[begin Data supplied]
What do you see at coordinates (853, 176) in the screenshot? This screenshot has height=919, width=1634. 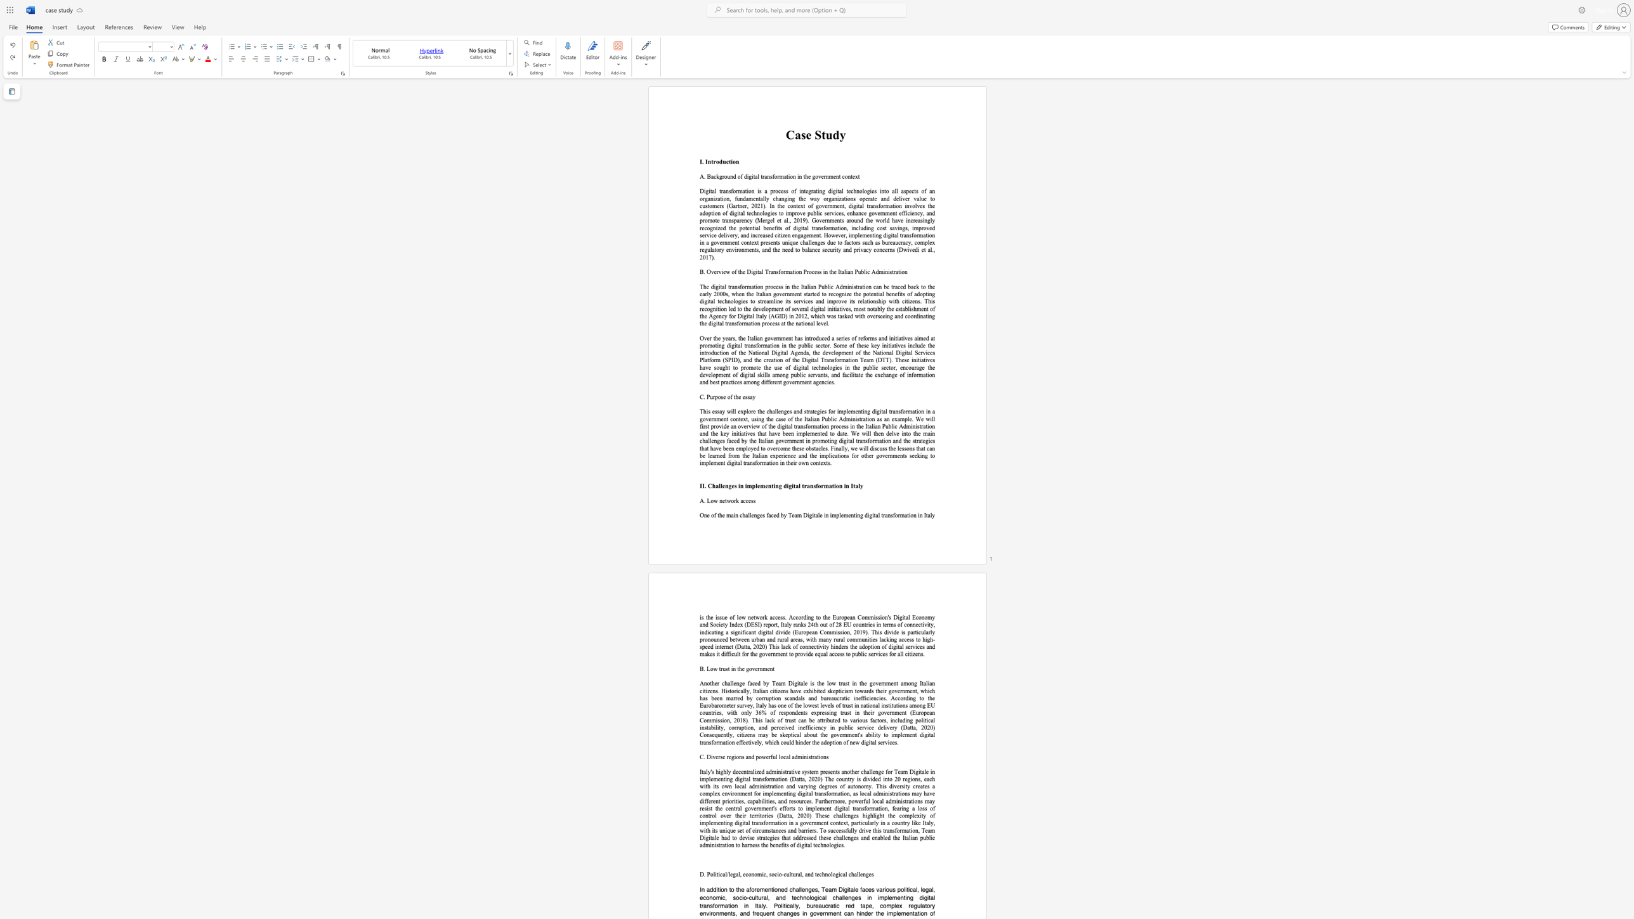 I see `the 4th character "e" in the text` at bounding box center [853, 176].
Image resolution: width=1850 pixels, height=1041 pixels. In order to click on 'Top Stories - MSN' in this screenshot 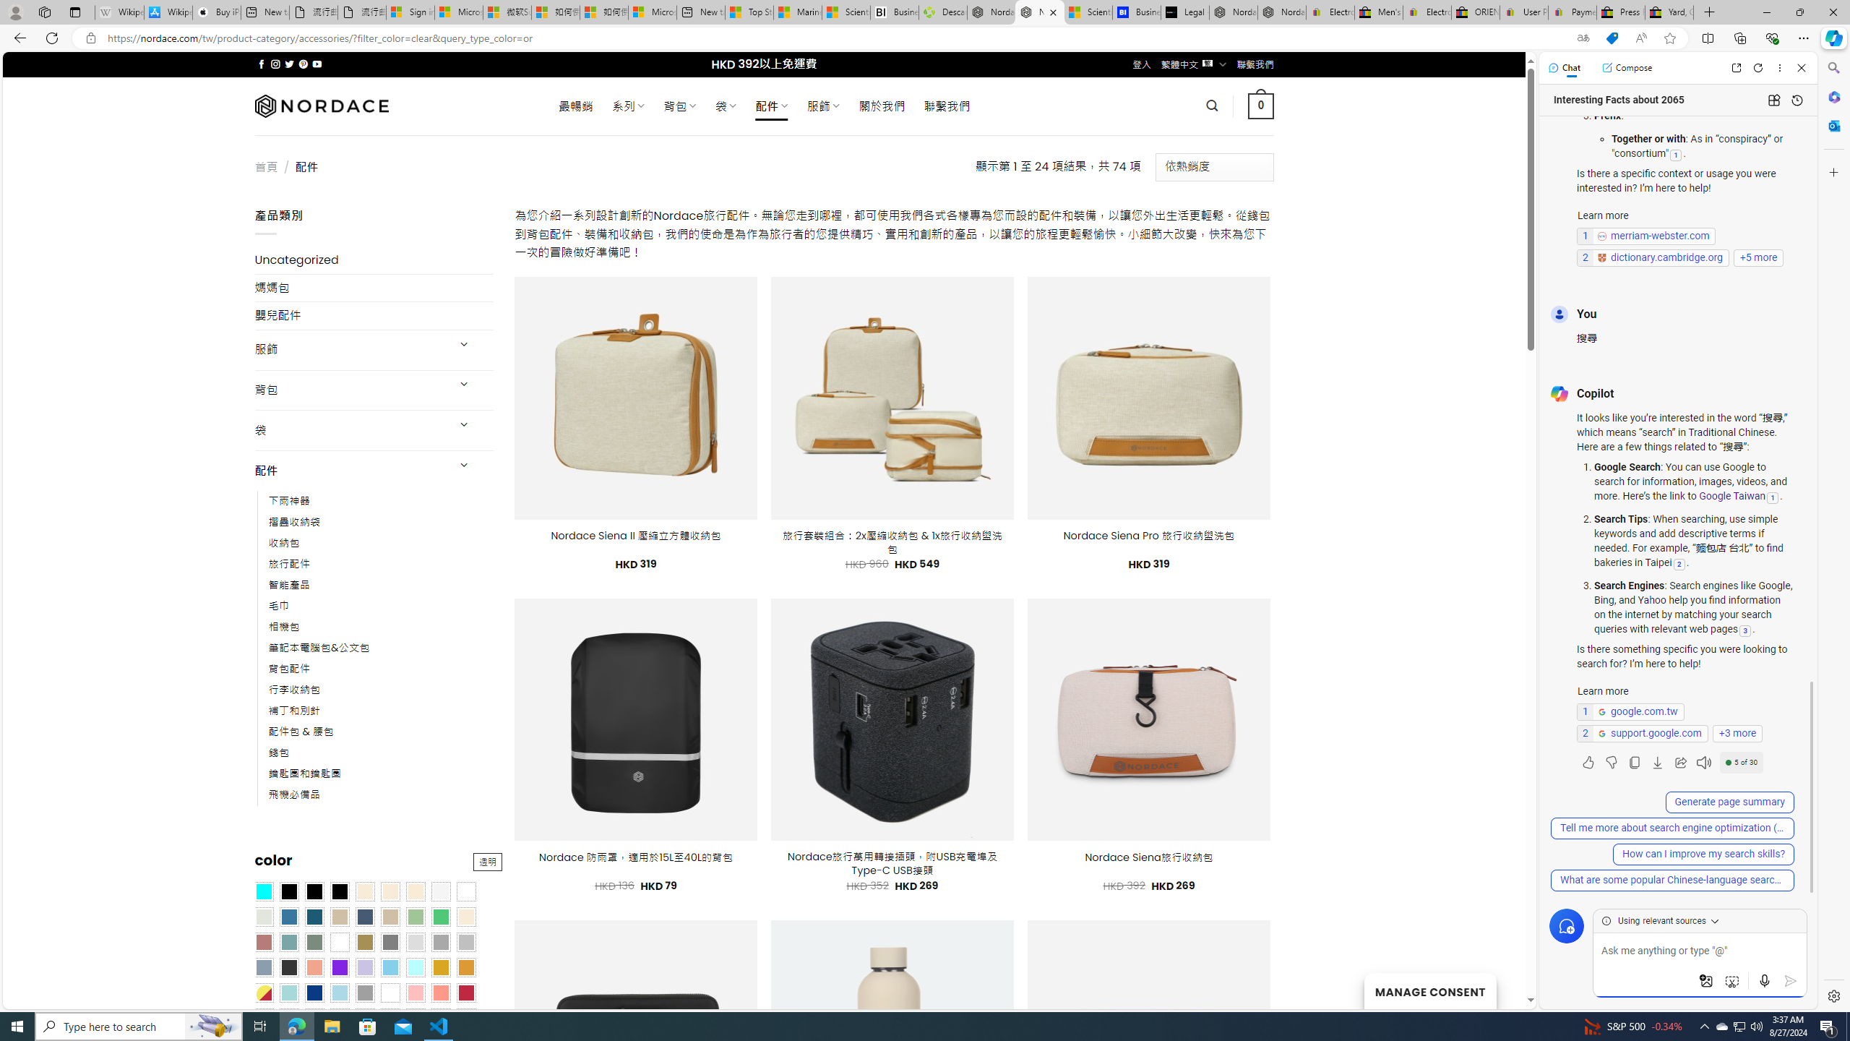, I will do `click(748, 12)`.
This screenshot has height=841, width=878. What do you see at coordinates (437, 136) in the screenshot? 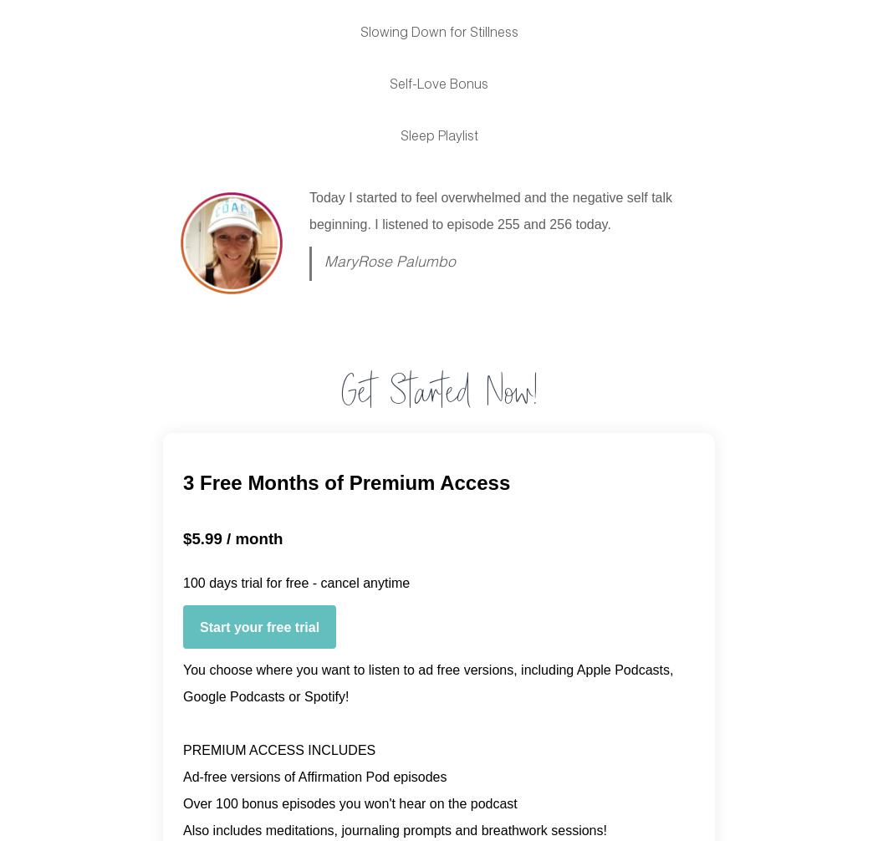
I see `'Sleep Playlist'` at bounding box center [437, 136].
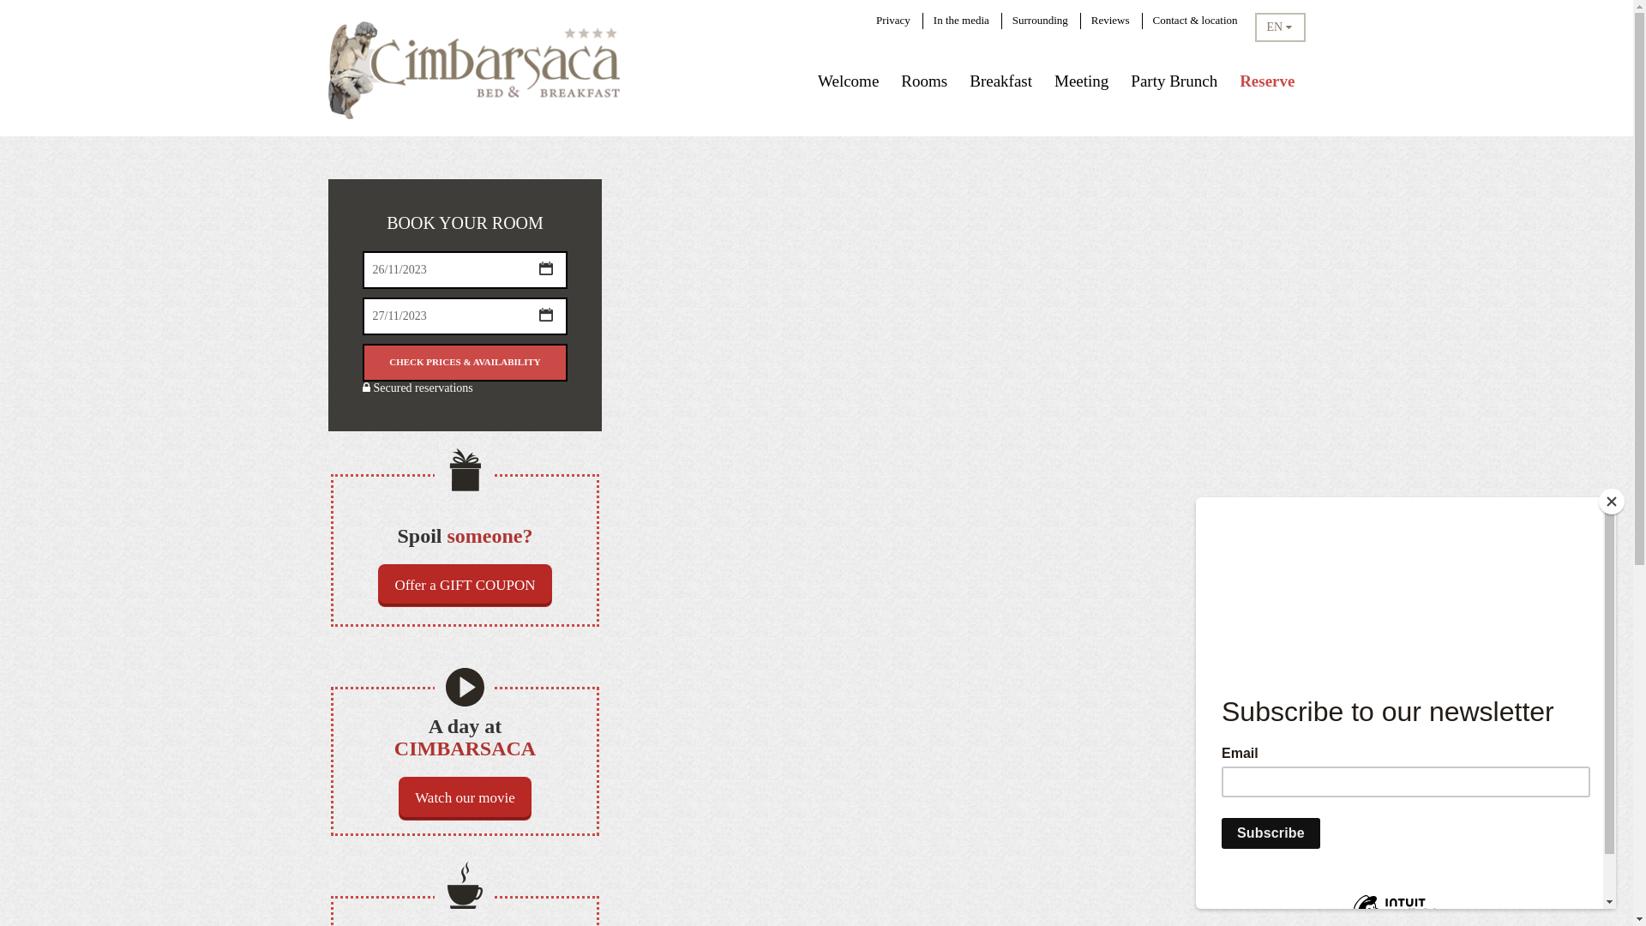 Image resolution: width=1646 pixels, height=926 pixels. I want to click on 'Surrounding', so click(1039, 21).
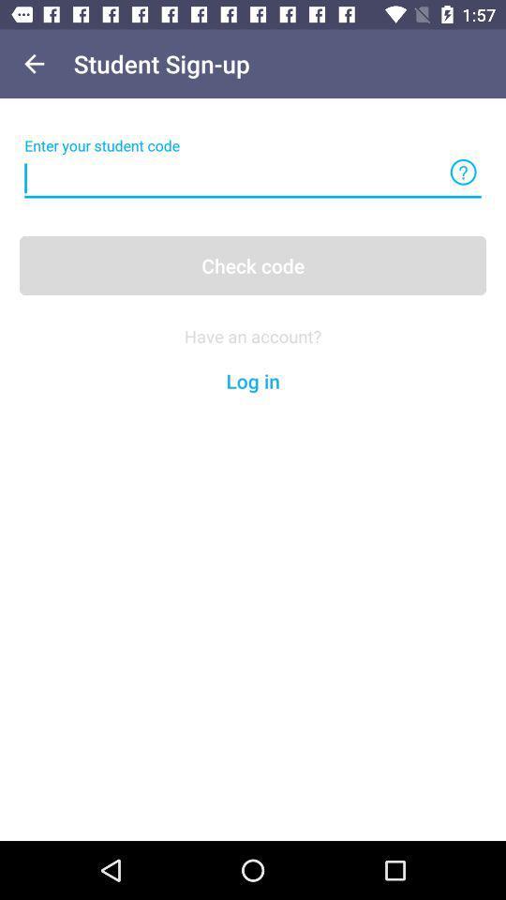 The image size is (506, 900). I want to click on text box, so click(253, 178).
[end Data supplied]
■ **Required task**: Copy out, word for word, the data from the line containing "This screenshot has height=841, width=878." through the line containing "Image resolution: width=1646", including both of those lines. Leave the pictures out.

■ **Written solution**:
This screenshot has height=841, width=878. What do you see at coordinates (437, 136) in the screenshot? 
I see `'Sleep Playlist'` at bounding box center [437, 136].
 Image resolution: width=1646 pixels, height=926 pixels. I want to click on 'Surrounding', so click(1039, 21).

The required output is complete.